**Your goal**
Every line of the records that holds the word "with" should be copied.

**Dataset entries**
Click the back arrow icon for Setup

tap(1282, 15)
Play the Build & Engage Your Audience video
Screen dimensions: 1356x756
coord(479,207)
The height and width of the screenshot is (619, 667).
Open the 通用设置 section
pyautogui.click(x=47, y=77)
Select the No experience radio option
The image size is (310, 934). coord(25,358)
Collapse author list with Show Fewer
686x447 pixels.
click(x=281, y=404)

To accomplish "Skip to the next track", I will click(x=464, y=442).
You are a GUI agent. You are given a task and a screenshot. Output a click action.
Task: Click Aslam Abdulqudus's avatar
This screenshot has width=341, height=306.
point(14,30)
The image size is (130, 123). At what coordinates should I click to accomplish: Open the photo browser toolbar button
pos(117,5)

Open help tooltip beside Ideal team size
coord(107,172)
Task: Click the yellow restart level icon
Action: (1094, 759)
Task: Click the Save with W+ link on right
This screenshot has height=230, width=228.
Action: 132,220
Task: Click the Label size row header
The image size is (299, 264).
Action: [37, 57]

**Answer to the problem**
Collapse author list with Show Fewer
Task: Click the Save with W+ link on right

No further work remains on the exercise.